* **Activity**: Repeat, word for word, all the data that follows, and exclude the pictures.

* **Data under study**:
Segment Open

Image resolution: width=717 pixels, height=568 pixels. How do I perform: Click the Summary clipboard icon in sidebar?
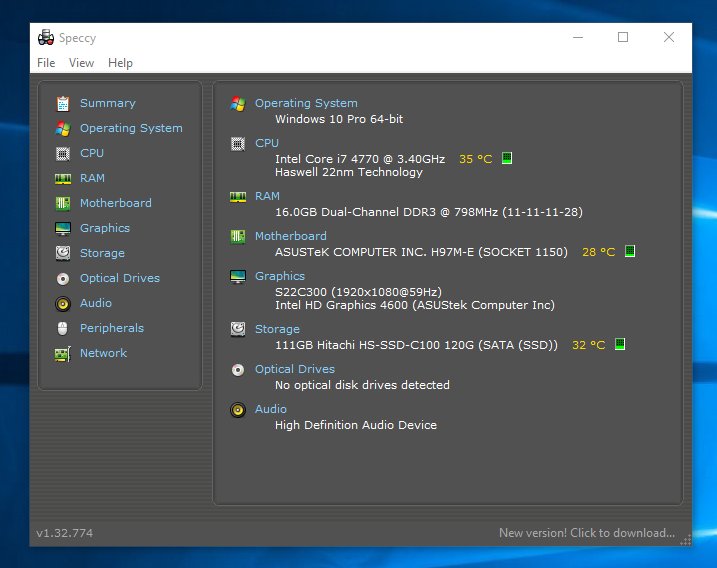point(62,103)
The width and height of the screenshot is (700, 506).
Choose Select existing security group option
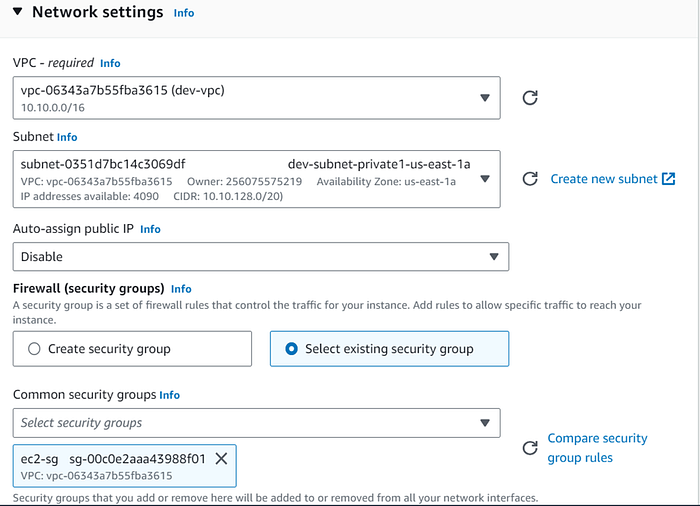(x=292, y=349)
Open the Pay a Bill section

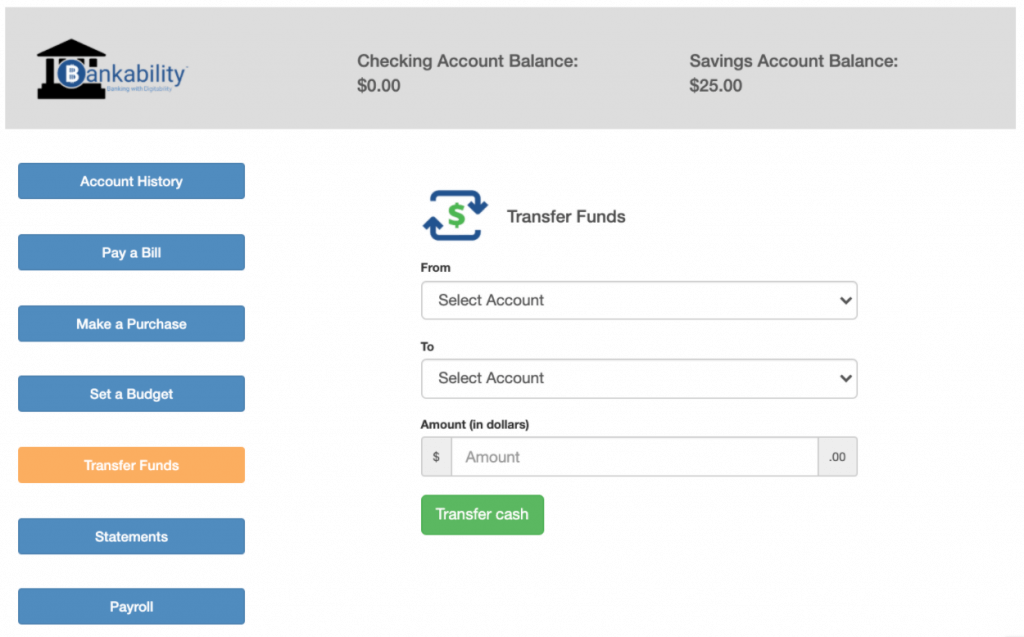click(131, 252)
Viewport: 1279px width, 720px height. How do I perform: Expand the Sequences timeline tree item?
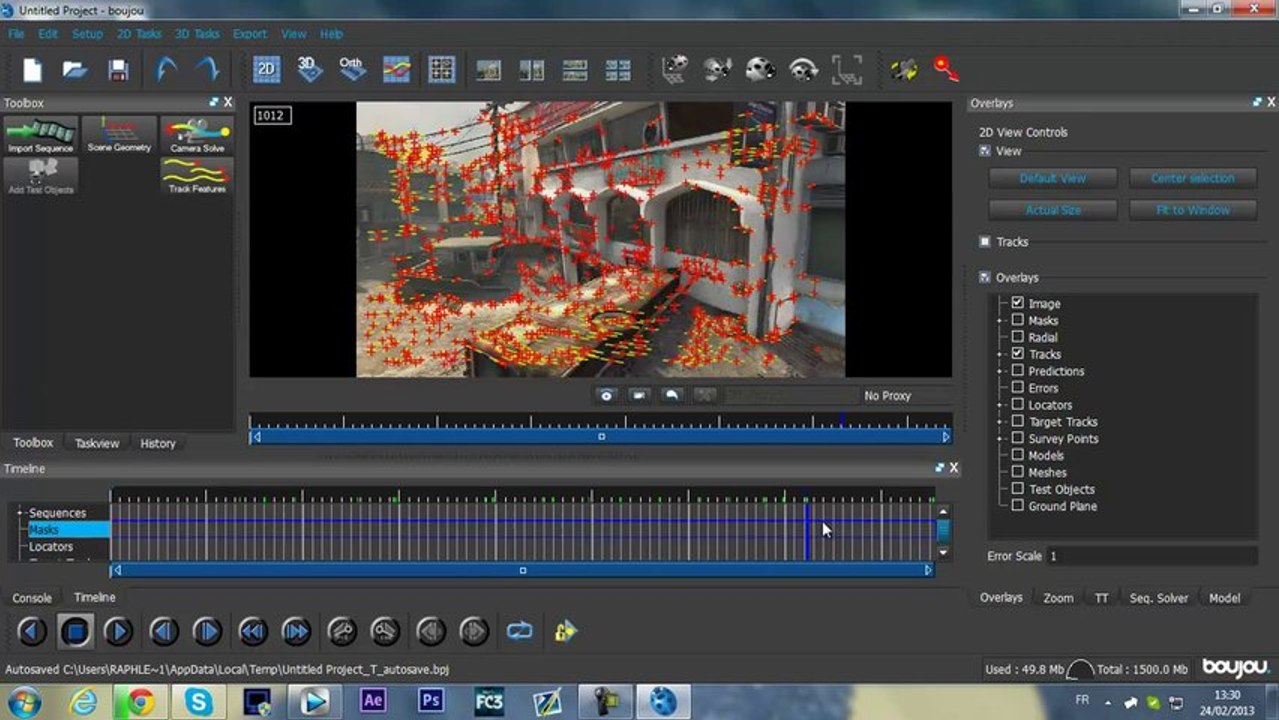point(19,513)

Segment Closed

* **Written solution**:
Image resolution: width=717 pixels, height=568 pixels. How do I perform: Click the Summary clipboard icon in sidebar?
point(62,103)
The width and height of the screenshot is (700, 506).
Choose Select existing security group option
(x=292, y=349)
Open the Pay a Bill section

click(131, 252)
Viewport: 1279px width, 720px height. How do I perform: Expand the Sequences timeline tree item?
point(19,513)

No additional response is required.